We should of course do all of this, while ignoring the long violent history of dispossession and exclusion presided over by the very corporates we are now to embrace as our partners.  We are asked to ignore that corporates have a long history of assimilating the liberal language of NGO`s, while fastidiously bulldozing communities off their land.


In an address at the AMI, by the International Council on Mining and Metals (ICMM, a body representing major mining companies with which the AMI have been having private meetings), the chairperson noted how progressive their members were and how Mark Cutifani the CEO of Anglo was one their most forward thinking members, I was struck by the irony of it all. Mark Cutifani`s Anglo is currently presiding over almost a century of dispossession and the abuse of 65 000 community members human rights in Mokopane. 

This systemic and structural violence against the community of Mapela in Mokopane is vividly captured in a current report which I authored for ActionAid South Africa entitled, Precious Metal II, A systemic Inequality.

The promotion by the AMI for certain NGO groups to participate in the corporate Mining Indaba, itself raises serious questions about the efficacy of providing legitimacy to the corporate Mining Indaba. Having a few dissenting voices in a limited number of discussions does more for the corporates than it does for the people the NGO`s profess to do it for. 

Maria Hengeveld captures it well when she argues that; “corporations have long recognized that investing in NGOs and attaching their brands to trusted activist organizations — preferably those who represent “innocent victims,” such as children and women and, ideally, those who focus on the cultural and traditional practices that oppress them — is a lucrative way to protect their reputations and pacify opposition to corporate globalization. Increasingly, they rely on NGOs not just to legitimize their direct practices but also to normalize neoliberal, market-led development.

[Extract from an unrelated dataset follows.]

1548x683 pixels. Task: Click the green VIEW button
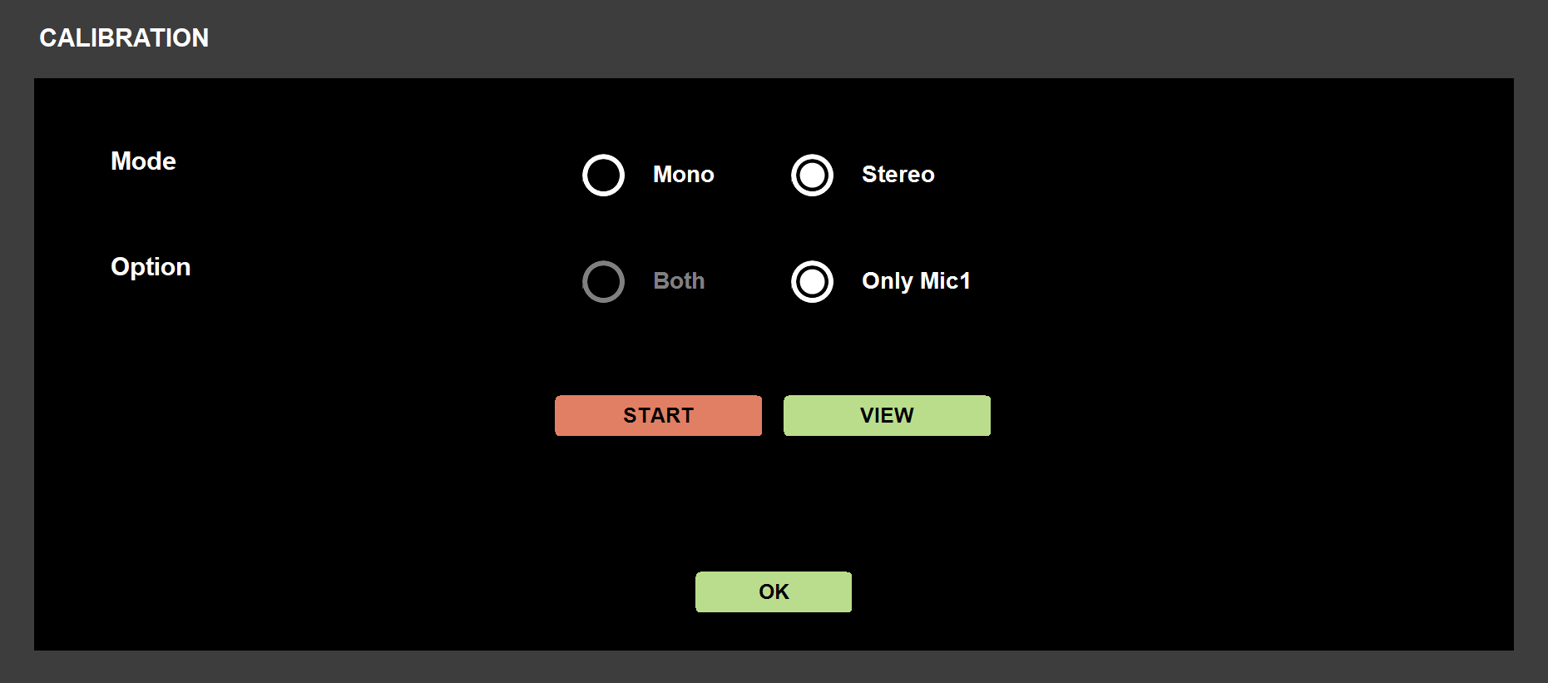coord(887,415)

The issue then is not so much that we engage business and government on the issues that affect mining affected communities, for this we must, but how do we do this in a way that not only builds the agency of communities to articulate their issues to the duty bearers in government and business but also in ensuring that our engagement does not provide legitimacy to corporate and state abuses and does not further entrench the inequality that is inherent in the current system.

It is in challenging the current inequities of the system which silences communities living in poverty that social justice NGO`s have stepped into the breach to facilitate community engagement. 

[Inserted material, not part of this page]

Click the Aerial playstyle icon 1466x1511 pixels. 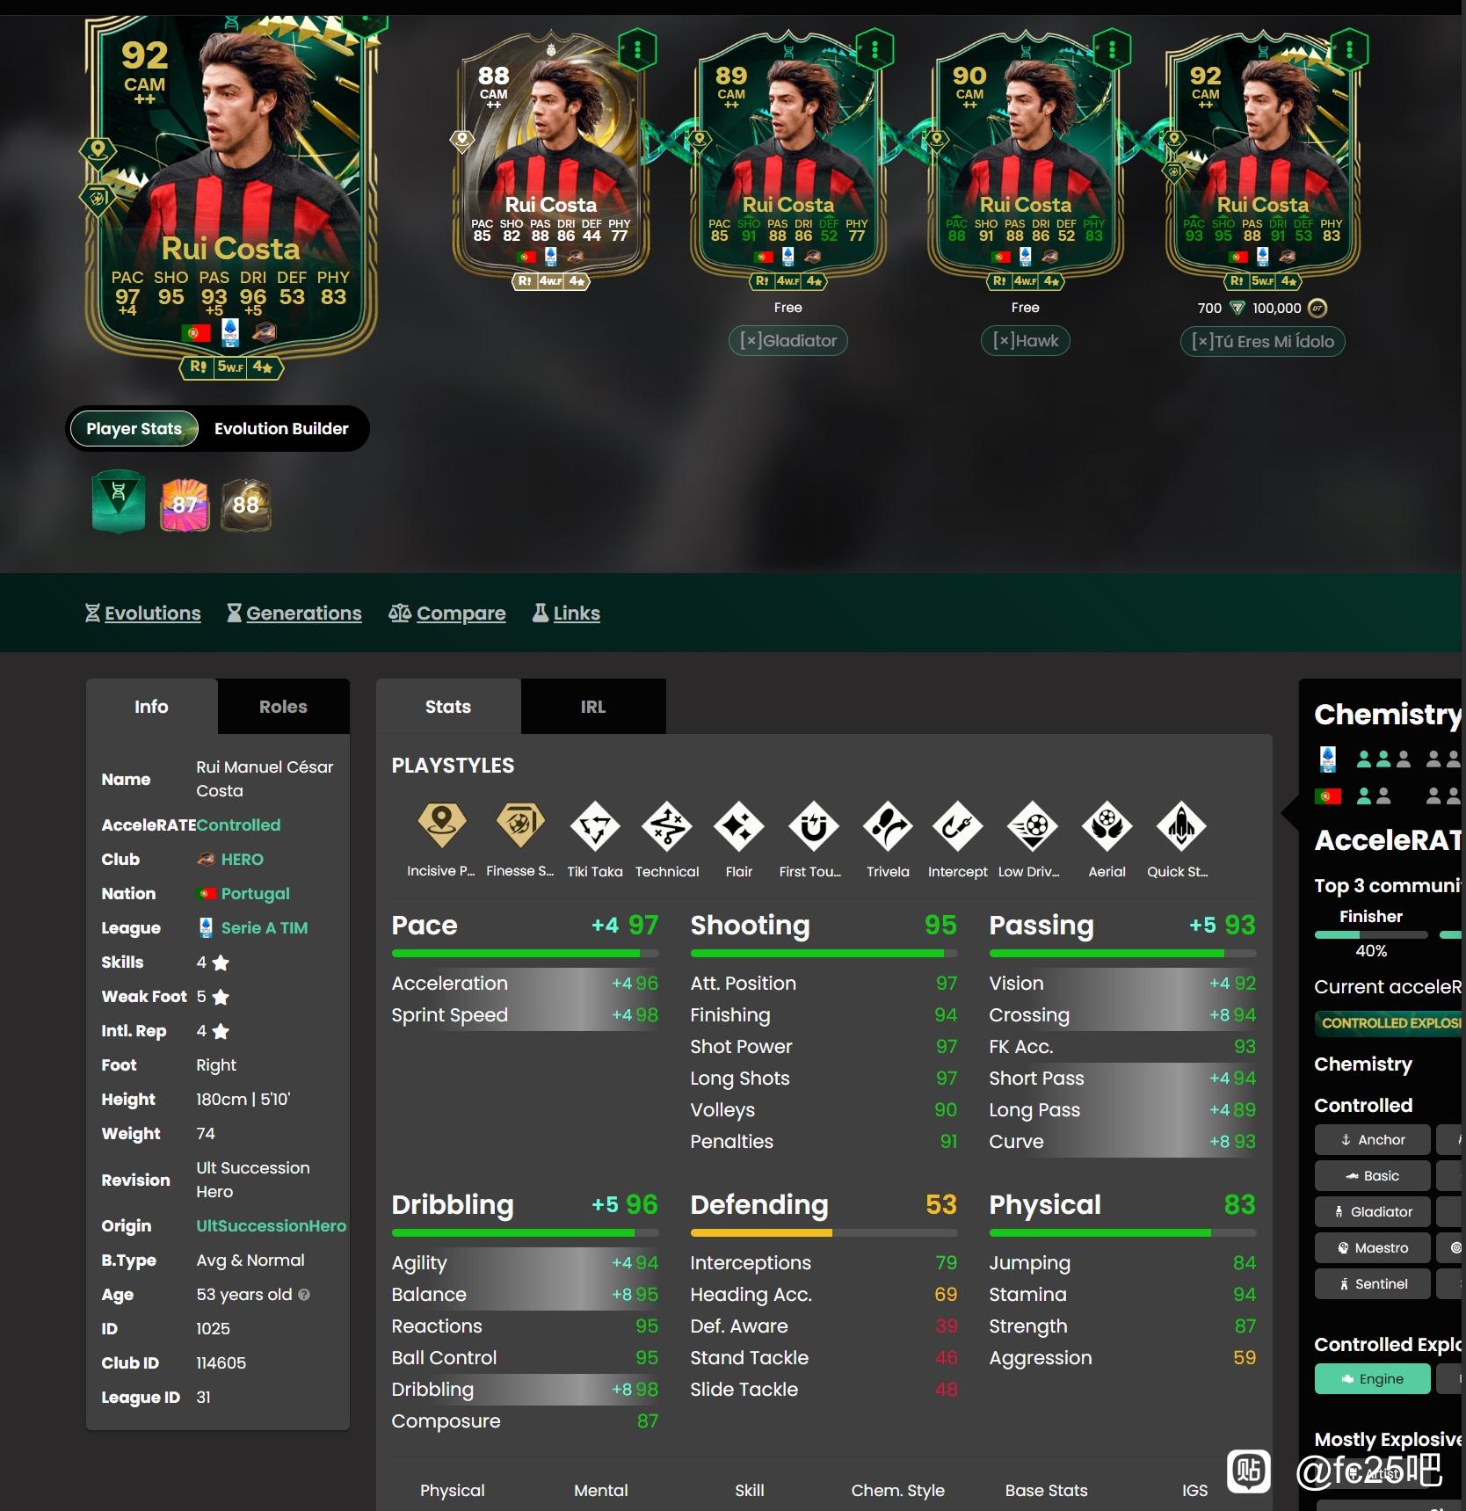coord(1107,826)
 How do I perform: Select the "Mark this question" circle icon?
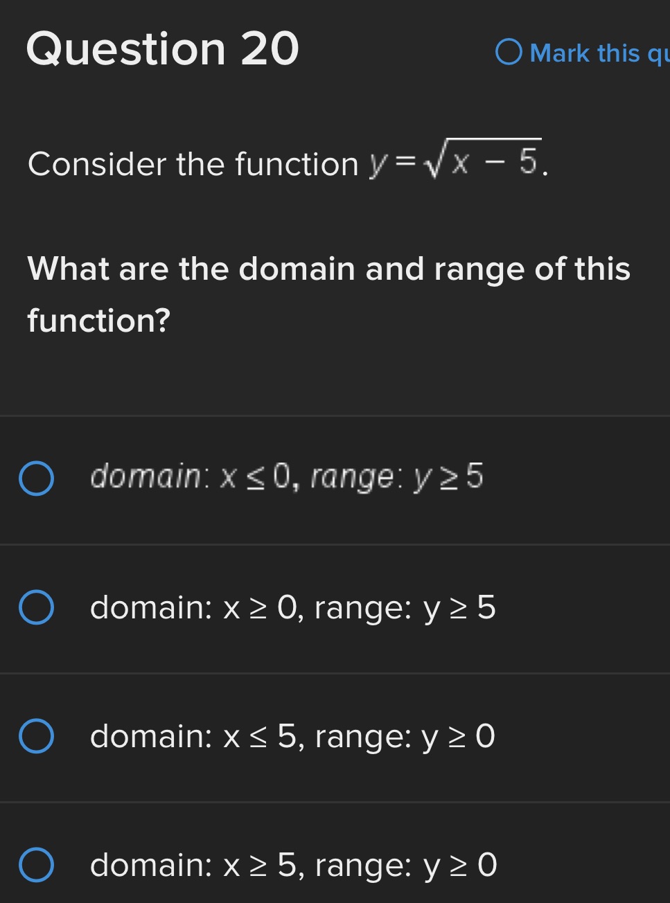tap(510, 51)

The danger with the current model adopted by the AMI, which excludes communities and preferences NGO elites is that it sets up NGO`s as a 6th Estate of elites that speaks on behalf of communities, raises funds in the name of communities, but which limits and excludes communities in the very same way that state and corporate duty bearers consistently do.  

Without placing communities in a position where they are empowered to drive their own change agenda, the intervention and agenda setting by NGO`s are more likely to affirm existing inequalities rather than provide alternatives or a challenge to the status quo.

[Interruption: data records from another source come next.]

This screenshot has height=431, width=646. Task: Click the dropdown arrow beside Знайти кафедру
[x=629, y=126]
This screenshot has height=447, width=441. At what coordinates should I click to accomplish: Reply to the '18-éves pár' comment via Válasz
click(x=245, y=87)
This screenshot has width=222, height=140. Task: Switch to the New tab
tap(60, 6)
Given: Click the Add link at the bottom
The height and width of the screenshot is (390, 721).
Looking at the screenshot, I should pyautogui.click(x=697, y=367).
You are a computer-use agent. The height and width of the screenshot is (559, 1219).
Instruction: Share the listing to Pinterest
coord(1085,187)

 This brings me to the way the AMI is coordinated and run.

The AMI does not have an elected governance structure with no community voices in the coordinating structure which develops its strategy and agenda. This by itself is not unusual, but it does raise concerns when the AMI, abrogates to itself the right to engage in negotiations with governments and business on behalf of communities. As already pointed out above, communities have an extremely limited role in its deliberations and absolutely no role in setting agendas.


It is ironic then, that the AMI in its 2016 declaration declares that it seeks to end the exclusion and injustice against communities and seeks to give a voice to communities, while the AMI appears to be doing the very same thing it accuses government and corporates of doing.

The need to open this conversation to include communities goes to the heart of the role of NGO`s in contemporary society and it`s is my hope that this opinion will facilitate such a discussion.